Crédit Photo : Reuters/Darrin Zammit Lupi

800 morts en un seul naufrage le 19 avril, plus de 2000 migrants disparus en mer depuis le début 2015, dans une comptabilité macabre qui explose toutes les « statistiques »… La catastrophe est telle qu’un conseil européen a dû être organisé d’urgence le 23 avril. Les décisions prises par les chefs d’Etat et de gouvernement ne changeront pourtant rien aux causes profondes de ces drames. Elles risquent même de les aggraver.

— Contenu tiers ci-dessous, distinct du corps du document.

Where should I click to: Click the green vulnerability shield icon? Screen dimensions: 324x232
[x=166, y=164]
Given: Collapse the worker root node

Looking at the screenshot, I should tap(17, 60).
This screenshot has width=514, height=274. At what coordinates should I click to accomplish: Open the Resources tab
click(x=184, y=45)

Le pillage et l’exploitation impérialistes qui perpétuent la misère au Sud n’étaient évidemment pas au menu des conversations. Ni les interventions militaires occidentales à répétition qui fomentent et accentuent le chaos – comme celle de la France et du Royaume-Uni en 2011 en Libye, le pays en lambeaux d’où partent ces boat-people de l’Europe. En revanche, la politique de l’Europe-forteresse, sans laquelle un tel phénomène n’existerait pas, a été réaffirmée et renforcée.

L’accueil des réfugiés a été le grand absent des conclusions. Pour toute l’UE a été évoqué le chiffre dérisoire de 5000 personnes. Hollande a affirmé que « la France prendra sa part » en accueillant « entre 500 et 700 Syriens ». Cameron a promis de prêter quelques navires et hélicoptères, mais à la condition « que les gens que nous recueillerons seront amenés dans le pays le plus proche, c’est-à-dire, sans doute l’Italie, et qu’ils ne puissent pas demander l’asile en Grande-Bretagne. »

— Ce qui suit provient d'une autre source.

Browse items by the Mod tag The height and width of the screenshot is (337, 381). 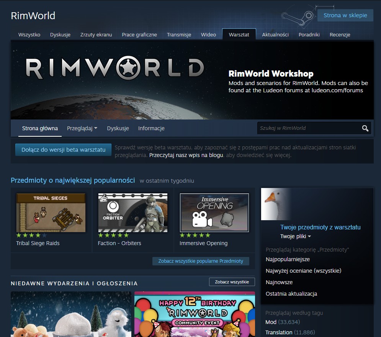pos(271,322)
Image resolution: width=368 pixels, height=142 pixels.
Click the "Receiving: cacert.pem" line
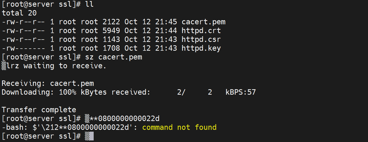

Verser quelques larmes de crocodile « humanitaires » était un exercice obligé, mais le seul véritable objectif est de parfaire le bouclage des frontières. Les dirigeants européens se proposent ainsi de combattre les filières d’émigration, y compris en allant détruire près des côtes libyennes les bateaux des « trafiquants » (qu’ils sont assurément) et « terroristes » (selon Hollande qui retrouvait à l’occasion ses accents martiaux) ; pour cela, un mandat devrait être demandé rapidement au conseil de sécurité de l’ONU. L’autre axe est de « prévenir les flux migratoires » en priant les pays de transit de contrôler « les routes migratoires terrestres et maritimes » et d’organiser des « camps de réception » ; l’idée a même été avancée que les Européens installent eux-mêmes de tels camps (en fait de concentration), mais elle serait très délicate à mettre en œuvre et nécessiterait là aussi une décision de l’ONU. Dernier volet, il s’agit de s’assurer que la grande masse des migrants, qu’ils soient ou non recueillis en mer, se trouvent effectivement renvoyés dans leur pays d’origine…

C’est au service de ce programme que Juncker, président de la Commission européenne, a annoncé fièrement : « nous avons triplé [le financement de] Triton, alors que la proposition était de le doubler. » Dotée précédemment d’un budget mensuel de 2,8 millions d’euros, l’opération Triton, menée sous l’égide de l’agence européenne Frontex (en charge du contrôle des frontières extérieures de l’UE), a succédé en octobre 2014 à « Mare Nostrum », déclenchée un an plus tôt par l’Italie, après un naufrage qui avait fait 366 victimes au large de Lampedusa.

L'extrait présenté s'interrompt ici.